Evaluate the area of each regular polygon.

≈ 92 square units

Practice makes perfect

We are given that in the figure an equilateral triangle lies inside a square, which is inside a regular pentagon, which is inside a regular hexagon. Let's take a look at the given diagram. Notice that all figures have side lengths of 8 units.

To evaluate the approximate area of the entire shaded region we should find the area of each figure. Let A_h, A_p, A_s, and A_t represent the areas of the hexagon, pentagon, square, and triangle, respectively.
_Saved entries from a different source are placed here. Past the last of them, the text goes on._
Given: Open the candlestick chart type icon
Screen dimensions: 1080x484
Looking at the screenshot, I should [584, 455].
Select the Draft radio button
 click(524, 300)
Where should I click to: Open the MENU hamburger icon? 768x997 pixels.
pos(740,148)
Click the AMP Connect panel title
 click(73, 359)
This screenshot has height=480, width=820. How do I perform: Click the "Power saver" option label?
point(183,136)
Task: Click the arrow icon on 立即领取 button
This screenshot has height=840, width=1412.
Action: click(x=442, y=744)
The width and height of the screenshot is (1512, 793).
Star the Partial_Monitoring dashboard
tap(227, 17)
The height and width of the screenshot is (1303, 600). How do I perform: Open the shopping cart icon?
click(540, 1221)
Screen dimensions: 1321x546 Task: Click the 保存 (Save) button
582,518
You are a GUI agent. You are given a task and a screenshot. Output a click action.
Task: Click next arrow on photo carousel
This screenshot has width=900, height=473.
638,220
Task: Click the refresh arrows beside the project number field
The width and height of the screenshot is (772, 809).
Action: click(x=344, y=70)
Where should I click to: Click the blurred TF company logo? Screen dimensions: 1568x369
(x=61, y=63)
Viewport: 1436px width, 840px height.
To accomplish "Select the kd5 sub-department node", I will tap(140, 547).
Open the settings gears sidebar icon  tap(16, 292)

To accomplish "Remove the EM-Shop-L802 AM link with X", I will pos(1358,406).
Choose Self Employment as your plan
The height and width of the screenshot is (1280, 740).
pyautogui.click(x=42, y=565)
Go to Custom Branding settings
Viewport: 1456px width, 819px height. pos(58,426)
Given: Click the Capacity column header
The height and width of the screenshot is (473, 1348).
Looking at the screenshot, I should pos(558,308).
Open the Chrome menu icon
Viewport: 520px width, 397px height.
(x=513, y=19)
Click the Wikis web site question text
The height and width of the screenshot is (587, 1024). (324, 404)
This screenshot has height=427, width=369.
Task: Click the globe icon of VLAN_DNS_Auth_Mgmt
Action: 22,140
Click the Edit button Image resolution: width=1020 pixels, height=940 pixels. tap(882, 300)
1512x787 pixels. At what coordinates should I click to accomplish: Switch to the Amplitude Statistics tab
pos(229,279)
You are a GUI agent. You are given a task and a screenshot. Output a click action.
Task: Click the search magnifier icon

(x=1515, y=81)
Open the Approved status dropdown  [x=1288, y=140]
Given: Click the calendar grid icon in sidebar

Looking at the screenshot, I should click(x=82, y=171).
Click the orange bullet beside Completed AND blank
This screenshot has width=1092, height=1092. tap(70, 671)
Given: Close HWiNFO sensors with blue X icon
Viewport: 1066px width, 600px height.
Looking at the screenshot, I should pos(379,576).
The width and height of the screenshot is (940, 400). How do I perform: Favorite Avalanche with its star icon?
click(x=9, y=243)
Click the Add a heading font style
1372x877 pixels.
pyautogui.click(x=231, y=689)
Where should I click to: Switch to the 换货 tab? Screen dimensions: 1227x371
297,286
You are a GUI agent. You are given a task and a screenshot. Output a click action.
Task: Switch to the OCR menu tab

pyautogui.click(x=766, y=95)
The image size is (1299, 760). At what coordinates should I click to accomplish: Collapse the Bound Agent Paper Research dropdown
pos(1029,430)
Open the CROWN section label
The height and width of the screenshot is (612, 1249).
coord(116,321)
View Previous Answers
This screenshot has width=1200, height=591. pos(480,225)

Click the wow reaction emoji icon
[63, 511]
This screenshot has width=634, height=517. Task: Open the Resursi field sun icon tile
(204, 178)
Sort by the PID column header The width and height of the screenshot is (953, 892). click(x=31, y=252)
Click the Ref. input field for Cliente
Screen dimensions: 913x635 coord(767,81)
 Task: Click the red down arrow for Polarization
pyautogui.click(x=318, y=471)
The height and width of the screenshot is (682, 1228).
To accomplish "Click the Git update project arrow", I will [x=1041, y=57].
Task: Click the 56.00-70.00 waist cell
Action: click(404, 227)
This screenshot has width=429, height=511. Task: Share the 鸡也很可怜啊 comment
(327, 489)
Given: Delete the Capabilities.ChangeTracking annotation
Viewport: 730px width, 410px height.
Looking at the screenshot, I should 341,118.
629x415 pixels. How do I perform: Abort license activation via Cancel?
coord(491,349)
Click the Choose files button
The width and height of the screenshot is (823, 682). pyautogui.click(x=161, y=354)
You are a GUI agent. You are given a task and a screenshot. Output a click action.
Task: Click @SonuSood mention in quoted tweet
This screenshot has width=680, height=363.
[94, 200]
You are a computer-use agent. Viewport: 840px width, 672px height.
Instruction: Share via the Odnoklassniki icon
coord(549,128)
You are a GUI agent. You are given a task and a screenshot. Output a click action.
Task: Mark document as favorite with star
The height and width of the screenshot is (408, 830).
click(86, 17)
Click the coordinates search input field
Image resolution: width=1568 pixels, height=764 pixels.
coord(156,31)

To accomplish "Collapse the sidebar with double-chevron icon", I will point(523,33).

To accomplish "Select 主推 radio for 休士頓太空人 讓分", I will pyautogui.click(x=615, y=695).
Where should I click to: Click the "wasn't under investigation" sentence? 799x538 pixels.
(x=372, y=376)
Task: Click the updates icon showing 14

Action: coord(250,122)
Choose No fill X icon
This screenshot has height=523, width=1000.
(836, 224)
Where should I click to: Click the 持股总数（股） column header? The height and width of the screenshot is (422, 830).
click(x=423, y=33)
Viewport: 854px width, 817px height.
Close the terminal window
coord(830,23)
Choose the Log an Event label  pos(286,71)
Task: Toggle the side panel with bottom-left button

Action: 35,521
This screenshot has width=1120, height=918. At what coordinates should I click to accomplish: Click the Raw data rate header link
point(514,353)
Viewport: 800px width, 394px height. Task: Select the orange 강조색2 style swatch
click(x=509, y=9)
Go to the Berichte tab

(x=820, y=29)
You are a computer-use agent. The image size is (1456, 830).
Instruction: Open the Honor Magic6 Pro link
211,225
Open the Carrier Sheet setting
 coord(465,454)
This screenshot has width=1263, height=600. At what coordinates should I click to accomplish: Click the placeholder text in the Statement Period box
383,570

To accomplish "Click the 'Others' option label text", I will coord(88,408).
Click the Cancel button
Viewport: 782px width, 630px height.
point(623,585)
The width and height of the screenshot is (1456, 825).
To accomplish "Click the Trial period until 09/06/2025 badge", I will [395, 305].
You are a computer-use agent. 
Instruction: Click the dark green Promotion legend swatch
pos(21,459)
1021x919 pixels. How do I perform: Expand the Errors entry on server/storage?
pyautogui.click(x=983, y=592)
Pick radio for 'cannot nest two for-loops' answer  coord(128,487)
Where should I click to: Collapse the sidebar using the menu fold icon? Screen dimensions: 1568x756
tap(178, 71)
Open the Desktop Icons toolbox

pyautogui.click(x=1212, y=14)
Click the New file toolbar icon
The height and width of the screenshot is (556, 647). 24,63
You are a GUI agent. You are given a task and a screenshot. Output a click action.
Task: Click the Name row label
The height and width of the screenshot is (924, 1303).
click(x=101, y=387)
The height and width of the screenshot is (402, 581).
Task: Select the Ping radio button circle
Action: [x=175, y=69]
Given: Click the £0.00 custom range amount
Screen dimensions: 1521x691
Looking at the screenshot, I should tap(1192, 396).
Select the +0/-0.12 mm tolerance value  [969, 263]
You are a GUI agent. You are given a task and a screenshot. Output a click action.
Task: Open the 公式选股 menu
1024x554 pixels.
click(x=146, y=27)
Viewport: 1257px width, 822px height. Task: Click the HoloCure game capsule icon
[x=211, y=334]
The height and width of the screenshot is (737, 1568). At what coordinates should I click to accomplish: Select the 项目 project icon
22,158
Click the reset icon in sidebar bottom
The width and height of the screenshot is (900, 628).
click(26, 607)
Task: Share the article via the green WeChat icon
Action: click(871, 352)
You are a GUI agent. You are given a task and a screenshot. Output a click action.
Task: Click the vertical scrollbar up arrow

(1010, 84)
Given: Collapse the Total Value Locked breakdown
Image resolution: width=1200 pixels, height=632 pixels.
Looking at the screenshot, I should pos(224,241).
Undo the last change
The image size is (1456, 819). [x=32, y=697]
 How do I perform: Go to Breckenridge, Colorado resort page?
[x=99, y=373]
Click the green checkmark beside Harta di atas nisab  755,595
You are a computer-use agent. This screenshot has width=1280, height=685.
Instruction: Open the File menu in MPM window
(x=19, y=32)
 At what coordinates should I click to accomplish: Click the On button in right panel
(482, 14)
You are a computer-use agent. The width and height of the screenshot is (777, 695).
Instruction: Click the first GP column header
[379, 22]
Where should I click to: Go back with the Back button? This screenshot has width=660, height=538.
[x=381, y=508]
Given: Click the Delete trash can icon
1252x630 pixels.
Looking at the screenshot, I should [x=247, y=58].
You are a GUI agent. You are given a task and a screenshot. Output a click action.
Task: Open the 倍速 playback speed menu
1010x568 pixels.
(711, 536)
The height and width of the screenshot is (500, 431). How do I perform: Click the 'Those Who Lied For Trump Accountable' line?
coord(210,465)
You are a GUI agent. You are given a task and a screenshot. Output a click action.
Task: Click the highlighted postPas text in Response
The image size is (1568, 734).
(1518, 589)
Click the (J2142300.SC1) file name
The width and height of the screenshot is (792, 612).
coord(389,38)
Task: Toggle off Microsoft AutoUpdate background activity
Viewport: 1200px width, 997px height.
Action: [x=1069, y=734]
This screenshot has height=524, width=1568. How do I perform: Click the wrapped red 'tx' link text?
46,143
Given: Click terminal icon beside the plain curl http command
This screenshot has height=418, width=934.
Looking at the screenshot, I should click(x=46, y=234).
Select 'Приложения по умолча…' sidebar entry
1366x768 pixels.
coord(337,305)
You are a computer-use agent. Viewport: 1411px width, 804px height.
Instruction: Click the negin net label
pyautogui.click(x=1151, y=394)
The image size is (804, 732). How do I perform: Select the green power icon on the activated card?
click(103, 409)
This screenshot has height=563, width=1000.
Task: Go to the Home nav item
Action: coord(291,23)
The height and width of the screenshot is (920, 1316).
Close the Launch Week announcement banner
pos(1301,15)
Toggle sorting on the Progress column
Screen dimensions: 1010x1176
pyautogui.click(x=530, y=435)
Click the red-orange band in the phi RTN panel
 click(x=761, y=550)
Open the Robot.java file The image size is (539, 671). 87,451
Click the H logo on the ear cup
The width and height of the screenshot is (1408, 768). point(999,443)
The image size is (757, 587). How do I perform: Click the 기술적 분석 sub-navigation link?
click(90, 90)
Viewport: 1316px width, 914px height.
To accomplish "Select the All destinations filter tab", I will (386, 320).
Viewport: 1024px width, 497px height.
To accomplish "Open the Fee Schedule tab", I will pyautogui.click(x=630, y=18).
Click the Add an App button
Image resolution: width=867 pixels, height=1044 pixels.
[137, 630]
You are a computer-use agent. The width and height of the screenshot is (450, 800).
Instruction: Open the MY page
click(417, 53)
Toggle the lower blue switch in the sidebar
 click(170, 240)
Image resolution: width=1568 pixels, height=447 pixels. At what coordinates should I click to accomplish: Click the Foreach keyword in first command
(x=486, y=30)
A=A_h-A_p+A_s-A_t We will evaluate each area one at a time. Let's start with the area of a hexagon.

The Area of the Hexagon

Let's focus on the hexagon. Notice that the regular hexagon can be divided into six congruent equilateral triangles.

Let's draw an apothem of this hexagon a. Since the central angle is 60^(∘) and the apothem bisects this angle and the corresponding side, we can use trigonometric ratios to find a.

Let's write and solve an equation using the tangent ratio.
tan 30^(∘)=4/a
atan30^(∘)=4
a=4/tan30^(∘)
a=6.9282
a≈ 6.9
The apothem of the hexagon is approximately 6.9 units. Now let's recall the formula for the area of a regular polygon. A=1/2ans In this formula a is the apothem, n is the number of sides, and s is the side length. Let's substitute 6.9 for a, 6 for n, and 8 for s.
A_h=1/2ans
A_h=1/2( 6.9)( 6)( 8)
A_h=165.6
The area of the hexagon is approximately 165.6 square units.

The Area of the Pentagon

Now let's move to the pentagon. Notice that the regular pentagon can be divided into five congruent triangles.

Let's draw an apothem of this pentagon a. Since the central angle is 72^(∘) and the apothem bisects this angle and the corresponding side, we can use the trigonometric ratios to find a.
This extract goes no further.